Keuchend setzte der Bote das Paket vor mir ab. Es klirrte ganz leise.

„Grüß Gott“, sagte ich, weil er mit seinem Schnurrbart und dem viereckigen Gesicht sehr bayerisch aussah und ich nicht recht wusste, was man sonst zu einem Paketboten sagen soll. Glücklicherweise hatte ich richtig geraten.

„Grüß Gott. San Sie de Frau Angélique Krüger?“

Er hatte Schwierigkeiten, meinen Vornamen richtig auszusprechen. Auf Anhieb schafft das eigentlich niemand, es sei denn, er ist Franzose oder sehr gebildet. Der Paketbote schaffte es nicht so richtig. So wie er es mit seinem bayerischen Dialekt aussprach, klang es ein bisschen wie „Oarschleckn“, also Arschlecken. Toll. Ich bin gebürtige Bayerin. Bis heute weiß ich nicht, was sich meine Eltern dabei gedacht haben. „Wir fanden das eben schön und so ungewöhnlich!“, sagten sie immer nur. „Würdest du lieber Steffi heißen?“

Meine Eltern. Ich liebe sie, aber sie haben mich vermutlich schon vor meiner Zeugung genervt. Es ist gut, dass sie immerhin eine Viertelstunde von München entfernt wohnen, meine Mutter nach ihrer Grauer-Star-Operation nicht mehr Auto fahren mag und mein Vater als ehemaliger Trucker aus Prinzip in keine S-Bahn steigt. Wer sein Kind Angélique nennt, obwohl er noch nicht einmal selbst Französisch spricht, muss das arme Ding, also mich, dann nicht auch noch jedes Wochenende quälen. Dass es in den Fünfzigern eine schlüpfrige Romanreihe namens „Angélique“ gegeben hatte, ist keine Entschuldigung. Die in den Sechzigern daraus entstandenen Softerotik-Filme, denen mein Papa wahrscheinlich seine sexuelle Erweckung verdankte (Igitt!), ebenfalls nicht.

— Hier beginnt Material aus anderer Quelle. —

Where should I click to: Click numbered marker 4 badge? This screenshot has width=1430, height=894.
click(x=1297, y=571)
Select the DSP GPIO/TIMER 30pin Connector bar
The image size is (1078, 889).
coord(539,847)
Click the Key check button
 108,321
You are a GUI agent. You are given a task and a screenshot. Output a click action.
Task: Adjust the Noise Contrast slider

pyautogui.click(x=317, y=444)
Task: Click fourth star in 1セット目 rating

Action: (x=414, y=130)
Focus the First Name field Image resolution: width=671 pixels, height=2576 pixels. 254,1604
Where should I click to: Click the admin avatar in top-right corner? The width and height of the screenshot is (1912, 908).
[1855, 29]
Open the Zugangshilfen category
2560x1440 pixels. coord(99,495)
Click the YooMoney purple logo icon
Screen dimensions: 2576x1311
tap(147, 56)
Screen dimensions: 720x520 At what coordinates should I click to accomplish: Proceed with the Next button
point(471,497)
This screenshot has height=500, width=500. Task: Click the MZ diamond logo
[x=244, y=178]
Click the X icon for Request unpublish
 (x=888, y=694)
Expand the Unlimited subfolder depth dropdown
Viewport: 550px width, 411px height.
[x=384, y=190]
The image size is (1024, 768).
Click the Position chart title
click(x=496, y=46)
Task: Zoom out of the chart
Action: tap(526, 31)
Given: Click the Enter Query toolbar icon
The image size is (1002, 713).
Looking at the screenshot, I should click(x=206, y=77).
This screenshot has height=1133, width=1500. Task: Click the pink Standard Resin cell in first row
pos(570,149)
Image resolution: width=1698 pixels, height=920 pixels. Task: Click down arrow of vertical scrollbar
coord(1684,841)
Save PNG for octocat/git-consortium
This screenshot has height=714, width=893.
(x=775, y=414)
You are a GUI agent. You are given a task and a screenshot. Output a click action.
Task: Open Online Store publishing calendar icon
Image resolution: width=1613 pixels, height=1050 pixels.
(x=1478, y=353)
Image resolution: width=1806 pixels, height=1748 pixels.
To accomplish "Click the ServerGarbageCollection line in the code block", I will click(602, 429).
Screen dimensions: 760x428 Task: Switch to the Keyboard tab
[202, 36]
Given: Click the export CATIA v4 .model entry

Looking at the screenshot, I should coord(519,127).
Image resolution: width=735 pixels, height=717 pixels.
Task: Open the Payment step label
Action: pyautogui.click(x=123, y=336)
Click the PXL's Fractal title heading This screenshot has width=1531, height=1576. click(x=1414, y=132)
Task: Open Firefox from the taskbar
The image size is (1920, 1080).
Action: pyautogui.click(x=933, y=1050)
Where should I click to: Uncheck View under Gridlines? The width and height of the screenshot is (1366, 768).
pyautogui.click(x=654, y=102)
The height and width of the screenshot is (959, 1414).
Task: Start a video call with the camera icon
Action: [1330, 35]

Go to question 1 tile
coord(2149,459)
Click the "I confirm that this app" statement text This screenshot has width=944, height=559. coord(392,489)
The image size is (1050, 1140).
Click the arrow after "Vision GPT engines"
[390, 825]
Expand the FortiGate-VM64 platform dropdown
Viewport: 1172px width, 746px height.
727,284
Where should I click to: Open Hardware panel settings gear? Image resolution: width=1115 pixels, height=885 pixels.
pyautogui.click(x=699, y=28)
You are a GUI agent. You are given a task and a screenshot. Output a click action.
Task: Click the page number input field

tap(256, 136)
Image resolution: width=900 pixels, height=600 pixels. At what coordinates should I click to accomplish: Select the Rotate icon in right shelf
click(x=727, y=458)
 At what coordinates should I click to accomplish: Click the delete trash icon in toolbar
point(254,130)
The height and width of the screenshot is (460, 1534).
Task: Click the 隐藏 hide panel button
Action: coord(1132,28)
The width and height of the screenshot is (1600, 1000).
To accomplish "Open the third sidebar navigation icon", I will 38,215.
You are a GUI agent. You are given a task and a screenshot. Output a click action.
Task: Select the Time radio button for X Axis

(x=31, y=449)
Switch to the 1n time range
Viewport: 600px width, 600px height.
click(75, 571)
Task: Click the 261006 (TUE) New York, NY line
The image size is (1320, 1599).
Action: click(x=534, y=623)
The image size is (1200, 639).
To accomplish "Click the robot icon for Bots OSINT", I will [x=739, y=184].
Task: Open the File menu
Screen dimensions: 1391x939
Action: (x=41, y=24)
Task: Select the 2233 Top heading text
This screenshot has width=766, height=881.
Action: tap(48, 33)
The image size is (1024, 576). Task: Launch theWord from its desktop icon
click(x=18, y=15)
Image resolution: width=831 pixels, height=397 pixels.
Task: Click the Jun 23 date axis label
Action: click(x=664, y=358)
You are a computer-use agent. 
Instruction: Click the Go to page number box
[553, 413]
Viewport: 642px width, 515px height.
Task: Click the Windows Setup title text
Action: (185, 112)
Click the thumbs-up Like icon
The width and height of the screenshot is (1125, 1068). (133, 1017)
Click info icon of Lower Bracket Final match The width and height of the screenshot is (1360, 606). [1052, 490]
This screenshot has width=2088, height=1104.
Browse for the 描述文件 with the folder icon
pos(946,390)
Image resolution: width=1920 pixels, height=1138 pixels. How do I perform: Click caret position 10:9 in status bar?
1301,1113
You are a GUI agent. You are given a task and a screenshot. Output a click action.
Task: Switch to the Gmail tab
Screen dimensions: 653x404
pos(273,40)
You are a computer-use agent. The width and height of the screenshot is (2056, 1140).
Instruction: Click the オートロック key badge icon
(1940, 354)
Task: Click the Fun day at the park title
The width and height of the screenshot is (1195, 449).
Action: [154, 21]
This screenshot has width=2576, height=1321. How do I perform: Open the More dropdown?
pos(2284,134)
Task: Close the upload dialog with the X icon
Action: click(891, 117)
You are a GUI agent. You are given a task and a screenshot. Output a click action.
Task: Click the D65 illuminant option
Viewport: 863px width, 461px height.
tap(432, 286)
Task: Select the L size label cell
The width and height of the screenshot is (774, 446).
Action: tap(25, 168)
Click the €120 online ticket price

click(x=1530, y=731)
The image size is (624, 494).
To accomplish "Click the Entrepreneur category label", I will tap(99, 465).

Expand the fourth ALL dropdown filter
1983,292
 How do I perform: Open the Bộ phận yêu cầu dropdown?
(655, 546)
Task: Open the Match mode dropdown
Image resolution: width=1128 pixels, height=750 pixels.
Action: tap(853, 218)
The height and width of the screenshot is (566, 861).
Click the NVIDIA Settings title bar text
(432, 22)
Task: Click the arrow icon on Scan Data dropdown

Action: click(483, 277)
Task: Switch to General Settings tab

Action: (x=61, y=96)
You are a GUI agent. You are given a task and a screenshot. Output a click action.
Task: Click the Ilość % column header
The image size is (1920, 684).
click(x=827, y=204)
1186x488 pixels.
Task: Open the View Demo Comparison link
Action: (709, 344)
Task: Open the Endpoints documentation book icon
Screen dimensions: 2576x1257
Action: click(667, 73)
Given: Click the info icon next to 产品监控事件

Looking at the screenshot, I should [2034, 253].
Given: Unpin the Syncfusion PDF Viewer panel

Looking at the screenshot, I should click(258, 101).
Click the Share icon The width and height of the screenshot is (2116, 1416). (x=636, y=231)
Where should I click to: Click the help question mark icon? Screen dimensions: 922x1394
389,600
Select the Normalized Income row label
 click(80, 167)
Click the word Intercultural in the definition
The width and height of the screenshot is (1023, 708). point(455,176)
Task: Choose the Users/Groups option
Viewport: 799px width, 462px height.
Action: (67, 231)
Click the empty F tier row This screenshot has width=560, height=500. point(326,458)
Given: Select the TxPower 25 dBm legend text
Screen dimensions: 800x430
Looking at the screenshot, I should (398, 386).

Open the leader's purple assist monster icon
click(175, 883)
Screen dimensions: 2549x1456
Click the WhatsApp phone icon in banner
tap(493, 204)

Ich konnte es ja nicht einmal selbst aussprechen. Scheinbar reagierte ich schon als Kleinkind mit ablehnender Komplettverweigerung. Deshalb auch die Abkürzung, unter der mich seither alle kennen: „Icki“, das war das Einzige, was eine nuschelnde deutsche Zweijährige aus dem großen Namen machen konnte. Oder wollte.

„Das bin ich“, erwiderte ich dem Paketboten.

„Sie miassadn mir trotzdem Eahnaran Ausweis zoang“, seufzte der Mann. „Des is leider so mit dem Alkohol.“

Dann händigte er mir den Karton aus und ging wieder. Da stand ich nun mit zwölf Flaschen feinstem Prosecco für die Geburtstagssause des Mannes, der mich gerade verlassen hatte.

Für ein paar Minuten war ich kurz davor, zu meiner Lieblingsparkbank im Ostpark zu flüchten. Ich hatte die Turnschuhe schon geschnürt, den Mantel übergeworfen und den Fahrradschlüssel und eine Flasche Erdbeerlimes in meine Handtasche gepackt. Nicht, dass ich ständig Erdbeerlimes tränke, ganz im Gegenteil. Das dickflüssige Teufelszeug war von meiner Geburtstagsparty übrig geblieben – manche meiner Kolleginnen bestehen darauf – und ich war in dem Moment noch zu stolz, um Max’ Prosecco anzutasten. Doch als ich nach der Wohnungstür griff, rutschte mir der Henkel meiner Handtasche von der Schulter. Die Tasche schlug gegen den Türrahmen. Es gab einen dumpf knackenden Aufprall, der mir verriet, dass ich soeben meine teuerste Handtasche mit 0,7 Liter Erdbeerlimes geflutet hatte.

Grund genug, zuhause zu bleiben, beim Versuch des Taschenwaschens in der Badewanne doch noch einen Heulkrampf zu kriegen (Echtleder!) und hinterher mit einer Flasche Geburtstags-Prosecco im Wohnzimmer einzuschlafen während des Wartens auf eine SMS von Max.

Ich träumte davon, wie anders die letzten zehn Jahre hätten verlaufen können, wenn Max und ich damals auf der Abifeier nicht zusammen gekommen wären.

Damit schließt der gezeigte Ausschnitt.